The flourishing stage of the Trialeti-Vanadzor culture began near the end of the third millennium BC.

During the final phase of the Middle Bronze Age (c.1700–1500 BC), in addition to the Trialeti-Vanadzor period culture, three other geographically overlapping material culture horizons predominate in the South Caucasus (Transcaucasia) and eastern Anatolia: Karmir Berd (a.k.a. Tazakend), Karmir Vank (a.k.a. Kizil Vank, Van-Urmia), and Sevan-Uzerlik (a.k.a. Sevan-Artsakh).

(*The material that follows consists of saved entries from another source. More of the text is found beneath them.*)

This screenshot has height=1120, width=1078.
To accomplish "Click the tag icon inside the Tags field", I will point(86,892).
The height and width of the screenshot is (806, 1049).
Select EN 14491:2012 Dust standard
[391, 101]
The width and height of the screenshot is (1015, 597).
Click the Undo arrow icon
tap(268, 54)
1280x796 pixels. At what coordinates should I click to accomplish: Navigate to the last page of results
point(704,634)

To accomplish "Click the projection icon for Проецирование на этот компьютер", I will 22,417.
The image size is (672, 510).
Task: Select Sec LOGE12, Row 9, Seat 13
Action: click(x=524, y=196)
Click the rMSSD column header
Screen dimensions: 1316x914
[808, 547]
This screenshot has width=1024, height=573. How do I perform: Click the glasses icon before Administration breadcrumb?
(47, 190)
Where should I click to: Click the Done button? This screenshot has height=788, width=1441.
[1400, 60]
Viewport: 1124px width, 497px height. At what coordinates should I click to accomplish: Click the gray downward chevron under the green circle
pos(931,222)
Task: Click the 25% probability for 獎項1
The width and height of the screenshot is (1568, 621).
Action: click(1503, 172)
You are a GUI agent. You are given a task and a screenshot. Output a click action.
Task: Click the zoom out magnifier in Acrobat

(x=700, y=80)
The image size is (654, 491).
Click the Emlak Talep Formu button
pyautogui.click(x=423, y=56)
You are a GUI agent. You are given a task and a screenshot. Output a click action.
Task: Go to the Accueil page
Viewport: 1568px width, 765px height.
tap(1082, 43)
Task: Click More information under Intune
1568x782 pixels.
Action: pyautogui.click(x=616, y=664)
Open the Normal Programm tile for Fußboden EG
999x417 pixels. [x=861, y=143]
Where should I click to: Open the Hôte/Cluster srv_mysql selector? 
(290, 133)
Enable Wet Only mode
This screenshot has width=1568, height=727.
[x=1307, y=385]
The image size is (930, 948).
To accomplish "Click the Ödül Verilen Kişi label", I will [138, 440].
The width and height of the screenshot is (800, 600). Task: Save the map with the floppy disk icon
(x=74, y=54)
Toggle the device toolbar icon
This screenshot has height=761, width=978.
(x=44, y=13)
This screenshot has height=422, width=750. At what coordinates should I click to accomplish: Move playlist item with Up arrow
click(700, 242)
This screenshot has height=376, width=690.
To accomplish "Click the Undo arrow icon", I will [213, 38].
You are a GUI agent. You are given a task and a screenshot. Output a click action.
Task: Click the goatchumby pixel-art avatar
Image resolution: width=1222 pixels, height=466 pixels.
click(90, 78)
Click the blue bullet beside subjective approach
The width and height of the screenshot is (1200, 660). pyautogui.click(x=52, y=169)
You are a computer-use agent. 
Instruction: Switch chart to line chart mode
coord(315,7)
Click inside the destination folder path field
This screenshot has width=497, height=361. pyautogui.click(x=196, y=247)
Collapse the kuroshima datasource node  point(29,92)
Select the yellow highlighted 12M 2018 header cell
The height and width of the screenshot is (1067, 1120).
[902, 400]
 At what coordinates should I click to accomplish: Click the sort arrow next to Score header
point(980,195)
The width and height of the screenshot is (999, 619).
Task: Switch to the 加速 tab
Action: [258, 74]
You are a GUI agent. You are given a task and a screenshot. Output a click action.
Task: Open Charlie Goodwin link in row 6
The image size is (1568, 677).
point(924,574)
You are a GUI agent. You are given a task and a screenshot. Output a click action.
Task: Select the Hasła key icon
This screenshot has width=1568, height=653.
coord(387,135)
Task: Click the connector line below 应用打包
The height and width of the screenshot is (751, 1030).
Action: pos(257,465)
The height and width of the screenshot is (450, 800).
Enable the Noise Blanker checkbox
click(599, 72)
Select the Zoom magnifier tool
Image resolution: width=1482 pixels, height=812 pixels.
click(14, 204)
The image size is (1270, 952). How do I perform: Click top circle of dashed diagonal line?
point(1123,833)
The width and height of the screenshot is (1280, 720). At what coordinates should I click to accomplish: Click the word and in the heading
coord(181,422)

Black-burnished and monochrome painted wares vessels from the cemeteries of Ani and Küçük Çatma (Maly Pergit), both in the Kars Province of Turkey, and :tr:Sos Höyük IV in Erzurum Province resemble those of Trialeti.

Kurgans
At that time, there was already strong social differentiation indicated by rich mound burials. There are parallels to the Early Kurgan culture. Cremation was practised. Painted pottery was introduced. Tin-based bronze became predominant. Geographical interconnectedness and links with other areas of the Near East are seen in many aspects of the culture. For example, a cauldron found in Trialeti is nearly identical to the one from Shaft Grave 4 of Mycenae in Greece.

The Trialeti-Vanadzor culture shows ties with the highly developed cultures of the ancient world, particularly with the Aegean, but also with cultures to the south and east.

Trialeti-Vanadzor painted monochrome and polychrome pottery is very similar to that in the other areas of the Near East. In particular, similar ceramics are known as Urmia ware (named after Lake Urmia in Iran). Also, similar pottery was produced by the Sevan-Uzerlik culture, and the Karmir Berd-Sevan culture.

The site at Trialeti was originally excavated in 1936–1940 in advance of a hydroelectric scheme, when forty-six barrows were uncovered. A further six barrows were uncovered in 1959–1962.

Related kurgans
Martqopi kurgans are somewhat similar, and are contemporary to the earliest among the Trialeti kurgans. Together, they represent the early stage of the Early Kurgan culture of Central Transcaucasia.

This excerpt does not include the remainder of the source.